May 9, 2007

Languages

If you were lucky enough to catch last night's inebriated anti-fun rant, you might guess that I've spent the day drowsy, resentful, and brain-dead. And you'd be right. I am not nearly sharp enough to function passably on three hours of sleep, even if I define "functioning" as "being able to write in a personal blog that hardly anyone reads." Not a particularly high bar, to be sure.

So instead, a few factoids from the exciting world of ethnic/linguistic geography.

- Papua New Guinea alone has at least 830 distinct languages.

- The Lemba tribe of southern Zimbabwe is descended from the Cohen tribe of Israel.

- Maltese is kind of a fusion between Arabic and Italian.

- Hindi and Urdu are close to being the same language, though written in Sanskrit and Arabic characters respectively. The language spoken in most Bollywood films is supposedly closer to Urdu than it is to official Hindi.

- Indonesia chose a version of Malay as its official language because it was easy to learn, not because any significant percentage of Indonesians actually spoke it--they didn't. Javanese was actually the largest language group in Indonesia, but the government considered it unworkable because it was a difficult language to learn.

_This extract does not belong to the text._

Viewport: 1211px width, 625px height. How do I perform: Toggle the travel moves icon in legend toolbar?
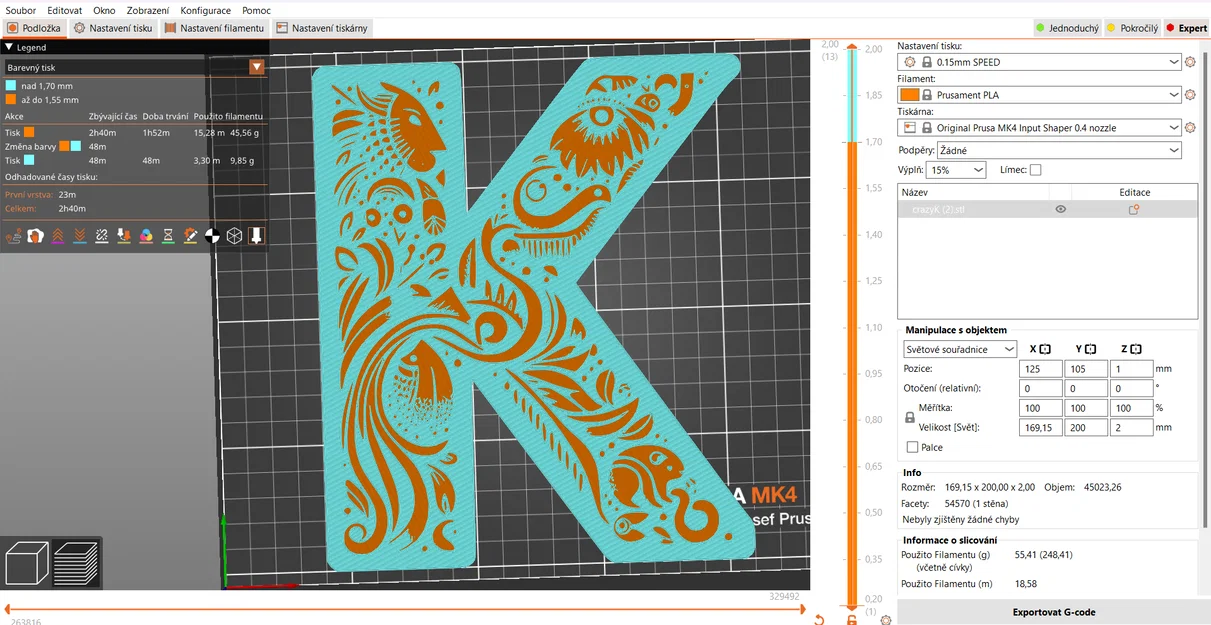15,236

- Don't be surprised if any of these factoids are somewhat incorrect. I am in no condition for fact-checking.

2 comments:

Anonymous said...

I always liked the fact that Finnish is weird, and comes from Proto-Finno-Ugric instead of Proto-Indo-European, like every other damned thing.

penitent said...

Hungarian is Ugric too, right?

Also weird are the isolates, like Basque, which aren't related to anything.